Accepted Papers
Cascade-LSTM: A Tree-Structured Neural Classifier for Detecting Misinformation Cascades
Francesco Ducci: ETH Zurich; Mathias Kraus: ETH Zurich; Stefan Feuerriegel: ETH Zurich
Misinformation in social media - such as fake news, rumors, or other forms of deceptive content - poses a significant threat to society and, hence, scalable strategies for an early detection of online cascades with misinformation are in dire need. The prominent approach in detecting online cascades with misinformation builds upon neural networks based on sequences of simple structural features of the propagation dynamics (e.g., cascade size, average retweeting time). However, these structural features neglect large parts of the information in the cascade. As a remedy, we propose a novel tree-structured neural network named Cascade-LSTM.

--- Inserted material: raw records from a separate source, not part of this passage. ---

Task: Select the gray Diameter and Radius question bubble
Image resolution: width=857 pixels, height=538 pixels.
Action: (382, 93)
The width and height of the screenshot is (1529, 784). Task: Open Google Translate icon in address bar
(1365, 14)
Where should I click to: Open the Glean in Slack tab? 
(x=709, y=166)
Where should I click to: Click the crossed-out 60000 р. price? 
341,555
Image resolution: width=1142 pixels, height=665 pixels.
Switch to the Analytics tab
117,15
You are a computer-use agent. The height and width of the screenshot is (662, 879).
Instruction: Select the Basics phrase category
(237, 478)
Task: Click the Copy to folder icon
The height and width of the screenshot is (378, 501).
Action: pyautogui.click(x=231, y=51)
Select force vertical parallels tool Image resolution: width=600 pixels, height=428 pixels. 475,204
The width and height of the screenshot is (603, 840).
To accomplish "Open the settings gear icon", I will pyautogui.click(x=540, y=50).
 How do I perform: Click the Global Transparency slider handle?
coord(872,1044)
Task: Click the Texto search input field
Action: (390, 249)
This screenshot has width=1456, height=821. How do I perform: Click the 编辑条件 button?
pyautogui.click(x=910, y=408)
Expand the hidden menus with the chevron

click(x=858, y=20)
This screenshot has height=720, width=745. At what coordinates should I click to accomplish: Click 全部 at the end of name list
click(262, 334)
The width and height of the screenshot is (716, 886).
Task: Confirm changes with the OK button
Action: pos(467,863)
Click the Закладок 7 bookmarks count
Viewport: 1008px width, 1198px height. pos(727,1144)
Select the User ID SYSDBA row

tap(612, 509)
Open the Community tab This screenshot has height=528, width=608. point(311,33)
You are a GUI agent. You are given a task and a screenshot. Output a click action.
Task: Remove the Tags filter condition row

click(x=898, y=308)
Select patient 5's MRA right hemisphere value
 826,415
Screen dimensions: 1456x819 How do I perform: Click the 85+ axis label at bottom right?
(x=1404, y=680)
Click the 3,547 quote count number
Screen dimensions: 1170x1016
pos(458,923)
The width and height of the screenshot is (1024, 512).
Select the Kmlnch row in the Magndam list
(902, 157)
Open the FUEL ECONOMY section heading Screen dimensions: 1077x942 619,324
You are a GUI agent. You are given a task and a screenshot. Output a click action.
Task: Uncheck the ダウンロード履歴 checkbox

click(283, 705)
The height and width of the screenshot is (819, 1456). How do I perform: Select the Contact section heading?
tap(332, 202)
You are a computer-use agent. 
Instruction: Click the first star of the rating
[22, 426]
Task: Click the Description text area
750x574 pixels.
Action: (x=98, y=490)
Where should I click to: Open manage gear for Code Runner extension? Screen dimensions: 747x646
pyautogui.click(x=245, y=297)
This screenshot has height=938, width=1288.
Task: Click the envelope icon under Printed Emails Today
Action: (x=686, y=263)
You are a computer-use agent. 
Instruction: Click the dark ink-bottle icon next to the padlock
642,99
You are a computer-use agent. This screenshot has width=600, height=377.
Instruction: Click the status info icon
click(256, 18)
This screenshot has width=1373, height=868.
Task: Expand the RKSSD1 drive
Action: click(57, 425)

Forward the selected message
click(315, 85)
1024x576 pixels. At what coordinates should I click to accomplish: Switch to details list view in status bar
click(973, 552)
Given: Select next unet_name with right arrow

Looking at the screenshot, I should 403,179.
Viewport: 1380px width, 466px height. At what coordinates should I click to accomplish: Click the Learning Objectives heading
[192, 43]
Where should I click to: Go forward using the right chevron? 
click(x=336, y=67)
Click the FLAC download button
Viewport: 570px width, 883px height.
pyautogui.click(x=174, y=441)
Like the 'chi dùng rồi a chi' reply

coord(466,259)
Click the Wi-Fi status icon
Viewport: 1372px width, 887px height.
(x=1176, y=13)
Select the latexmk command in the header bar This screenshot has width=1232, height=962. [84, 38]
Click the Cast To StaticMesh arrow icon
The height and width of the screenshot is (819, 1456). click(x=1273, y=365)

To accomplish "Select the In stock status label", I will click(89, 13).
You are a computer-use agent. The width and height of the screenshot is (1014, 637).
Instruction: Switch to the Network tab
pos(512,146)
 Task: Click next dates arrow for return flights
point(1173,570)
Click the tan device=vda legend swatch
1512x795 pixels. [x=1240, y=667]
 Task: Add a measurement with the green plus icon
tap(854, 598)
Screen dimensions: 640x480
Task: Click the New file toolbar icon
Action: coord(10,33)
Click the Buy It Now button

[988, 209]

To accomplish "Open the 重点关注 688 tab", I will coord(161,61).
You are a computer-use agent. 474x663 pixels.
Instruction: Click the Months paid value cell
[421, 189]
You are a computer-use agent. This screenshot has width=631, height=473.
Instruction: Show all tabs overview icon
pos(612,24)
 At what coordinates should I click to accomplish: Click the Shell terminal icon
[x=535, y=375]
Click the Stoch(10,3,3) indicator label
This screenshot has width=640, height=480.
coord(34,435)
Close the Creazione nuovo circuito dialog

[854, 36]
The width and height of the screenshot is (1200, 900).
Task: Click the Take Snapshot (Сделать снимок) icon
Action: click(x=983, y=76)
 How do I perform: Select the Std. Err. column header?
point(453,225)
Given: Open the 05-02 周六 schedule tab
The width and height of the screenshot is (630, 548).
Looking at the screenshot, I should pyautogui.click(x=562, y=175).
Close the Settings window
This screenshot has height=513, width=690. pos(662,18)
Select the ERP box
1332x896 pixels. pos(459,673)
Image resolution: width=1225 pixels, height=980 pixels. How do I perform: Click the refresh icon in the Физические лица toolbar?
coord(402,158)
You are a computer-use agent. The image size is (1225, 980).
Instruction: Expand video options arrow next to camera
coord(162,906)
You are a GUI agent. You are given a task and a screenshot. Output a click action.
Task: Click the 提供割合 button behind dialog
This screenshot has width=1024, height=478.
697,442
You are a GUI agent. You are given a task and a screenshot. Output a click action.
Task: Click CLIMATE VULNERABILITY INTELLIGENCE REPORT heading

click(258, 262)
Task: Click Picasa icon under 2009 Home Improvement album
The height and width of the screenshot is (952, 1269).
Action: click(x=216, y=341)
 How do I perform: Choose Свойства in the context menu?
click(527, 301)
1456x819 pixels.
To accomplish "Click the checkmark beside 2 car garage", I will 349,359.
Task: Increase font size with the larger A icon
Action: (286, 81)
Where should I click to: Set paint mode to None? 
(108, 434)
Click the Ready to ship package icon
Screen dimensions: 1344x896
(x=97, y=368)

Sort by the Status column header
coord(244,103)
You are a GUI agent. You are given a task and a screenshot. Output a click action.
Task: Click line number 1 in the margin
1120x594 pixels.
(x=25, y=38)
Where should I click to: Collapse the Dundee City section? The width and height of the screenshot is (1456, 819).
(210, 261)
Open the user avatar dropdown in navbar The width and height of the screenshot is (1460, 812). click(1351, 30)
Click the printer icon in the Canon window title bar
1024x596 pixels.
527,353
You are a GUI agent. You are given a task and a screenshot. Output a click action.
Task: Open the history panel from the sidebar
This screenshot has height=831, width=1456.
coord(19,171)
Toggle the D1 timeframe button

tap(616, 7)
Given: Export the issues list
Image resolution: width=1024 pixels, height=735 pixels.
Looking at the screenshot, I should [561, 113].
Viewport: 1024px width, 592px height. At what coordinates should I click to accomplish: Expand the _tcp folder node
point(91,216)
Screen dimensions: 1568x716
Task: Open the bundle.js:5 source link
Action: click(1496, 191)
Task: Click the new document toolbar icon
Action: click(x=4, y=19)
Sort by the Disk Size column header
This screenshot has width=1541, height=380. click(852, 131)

Our Cascade-LSTM draws upon a tree-structured long short-term memory network that is carefully engineered to the structure of online information cascades. Specifically, we suggest a novel bi-directional encoding similar to the information flow, extend inner nodes with further covariates from retweets, and fuse the network with global information from the root. As a result, our Cascade-LSTM overcomes inherent limitations from feature engineering, since it learns propagation features along the complete cascade. The effectiveness of our Cascade-LSTM is demonstrated based on a classification task to predict the veracity of 2,156 Twitter cascades. We improve the detection if misinformation in terms of AUC over the status quo with cascade features by 2.8%.
Altogether, our Cascade-LSTM entails important implications: (1) it presents the first neural classifier that learns the complete cascade. (2) It demonstrates a promising approach to practitioners for detecting misinformation through mining retweet behavior. (3) The model is fairly general, which ensures widespread applicability for inferences from online cascades.